• **BRIEF**
Please output the lines of the entries below as a JSON list of strings, with one string per line and blank lines omitted.

[Some entries]
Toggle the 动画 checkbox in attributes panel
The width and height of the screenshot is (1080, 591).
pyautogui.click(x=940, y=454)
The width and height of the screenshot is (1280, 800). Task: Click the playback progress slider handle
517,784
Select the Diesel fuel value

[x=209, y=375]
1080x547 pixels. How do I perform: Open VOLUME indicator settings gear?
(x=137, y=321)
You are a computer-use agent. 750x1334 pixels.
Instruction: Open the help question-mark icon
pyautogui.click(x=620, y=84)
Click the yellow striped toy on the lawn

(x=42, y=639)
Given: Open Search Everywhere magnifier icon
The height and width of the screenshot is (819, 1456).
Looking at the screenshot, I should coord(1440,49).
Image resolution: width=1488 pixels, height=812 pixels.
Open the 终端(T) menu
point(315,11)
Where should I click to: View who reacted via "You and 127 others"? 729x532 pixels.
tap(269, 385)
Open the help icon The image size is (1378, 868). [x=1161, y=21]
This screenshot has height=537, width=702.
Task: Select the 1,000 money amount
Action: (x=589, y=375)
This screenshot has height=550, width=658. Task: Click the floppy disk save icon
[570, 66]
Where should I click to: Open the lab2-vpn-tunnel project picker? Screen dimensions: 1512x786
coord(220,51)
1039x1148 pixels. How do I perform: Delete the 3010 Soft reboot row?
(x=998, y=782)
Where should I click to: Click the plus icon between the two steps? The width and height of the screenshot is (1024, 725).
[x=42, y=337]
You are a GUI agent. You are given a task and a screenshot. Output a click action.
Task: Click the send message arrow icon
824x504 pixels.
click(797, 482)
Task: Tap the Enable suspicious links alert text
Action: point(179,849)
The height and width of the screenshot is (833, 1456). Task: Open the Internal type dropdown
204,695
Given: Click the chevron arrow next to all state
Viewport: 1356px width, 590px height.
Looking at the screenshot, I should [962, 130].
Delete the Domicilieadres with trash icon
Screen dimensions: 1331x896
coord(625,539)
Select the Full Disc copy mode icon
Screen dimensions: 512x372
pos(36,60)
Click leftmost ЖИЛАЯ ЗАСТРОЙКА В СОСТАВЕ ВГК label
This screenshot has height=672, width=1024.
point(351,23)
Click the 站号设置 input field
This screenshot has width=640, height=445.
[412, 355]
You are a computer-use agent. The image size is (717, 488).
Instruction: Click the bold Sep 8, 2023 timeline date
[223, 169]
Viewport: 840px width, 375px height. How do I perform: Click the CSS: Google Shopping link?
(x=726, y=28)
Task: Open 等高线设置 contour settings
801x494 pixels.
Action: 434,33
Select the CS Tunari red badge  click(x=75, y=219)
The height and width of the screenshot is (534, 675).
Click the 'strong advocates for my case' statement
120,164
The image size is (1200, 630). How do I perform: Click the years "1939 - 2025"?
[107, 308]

• **THE SOLUTION**
[
  "Toggle the 动画 checkbox in attributes panel",
  "The width and height of the screenshot is (1080, 591).",
  "pyautogui.click(x=940, y=454)",
  "The width and height of the screenshot is (1280, 800). Task: Click the playback progress slider handle",
  "517,784",
  "Select the Diesel fuel value",
  "[x=209, y=375]",
  "1080x547 pixels. How do I perform: Open VOLUME indicator settings gear?",
  "(x=137, y=321)",
  "You are a computer-use agent. 750x1334 pixels.",
  "Instruction: Open the help question-mark icon",
  "pyautogui.click(x=620, y=84)",
  "Click the yellow striped toy on the lawn",
  "(x=42, y=639)",
  "Given: Open Search Everywhere magnifier icon",
  "The height and width of the screenshot is (819, 1456).",
  "Looking at the screenshot, I should coord(1440,49).",
  "Image resolution: width=1488 pixels, height=812 pixels.",
  "Open the 终端(T) menu",
  "point(315,11)",
  "Where should I click to: View who reacted via \"You and 127 others\"? 729x532 pixels.",
  "tap(269, 385)",
  "Open the help icon The image size is (1378, 868). [x=1161, y=21]",
  "This screenshot has height=537, width=702.",
  "Task: Select the 1,000 money amount",
  "Action: (x=589, y=375)",
  "This screenshot has height=550, width=658. Task: Click the floppy disk save icon",
  "[570, 66]",
  "Where should I click to: Open the lab2-vpn-tunnel project picker? Screen dimensions: 1512x786",
  "coord(220,51)",
  "1039x1148 pixels. How do I perform: Delete the 3010 Soft reboot row?",
  "(x=998, y=782)",
  "Where should I click to: Click the plus icon between the two steps? The width and height of the screenshot is (1024, 725).",
  "[x=42, y=337]",
  "You are a GUI agent. You are given a task and a screenshot. Output a click action.",
  "Task: Click the send message arrow icon",
  "824x504 pixels.",
  "click(797, 482)",
  "Task: Tap the Enable suspicious links alert text",
  "Action: point(179,849)",
  "The height and width of the screenshot is (833, 1456). Task: Open the Internal type dropdown",
  "204,695",
  "Given: Click the chevron arrow next to all state",
  "Viewport: 1356px width, 590px height.",
  "Looking at the screenshot, I should [962, 130].",
  "Delete the Domicilieadres with trash icon",
  "Screen dimensions: 1331x896",
  "coord(625,539)",
  "Select the Full Disc copy mode icon",
  "Screen dimensions: 512x372",
  "pos(36,60)",
  "Click leftmost ЖИЛАЯ ЗАСТРОЙКА В СОСТАВЕ ВГК label",
  "This screenshot has height=672, width=1024.",
  "point(351,23)",
  "Click the 站号设置 input field",
  "This screenshot has width=640, height=445.",
  "[412, 355]",
  "You are a computer-use agent. The image size is (717, 488).",
  "Instruction: Click the bold Sep 8, 2023 timeline date",
  "[223, 169]",
  "Viewport: 840px width, 375px height. How do I perform: Click the CSS: Google Shopping link?",
  "(x=726, y=28)",
  "Task: Open 等高线设置 contour settings",
  "801x494 pixels.",
  "Action: 434,33",
  "Select the CS Tunari red badge  click(x=75, y=219)",
  "The height and width of the screenshot is (534, 675).",
  "Click the 'strong advocates for my case' statement",
  "120,164",
  "The image size is (1200, 630). How do I perform: Click the years \"1939 - 2025\"?",
  "[107, 308]"
]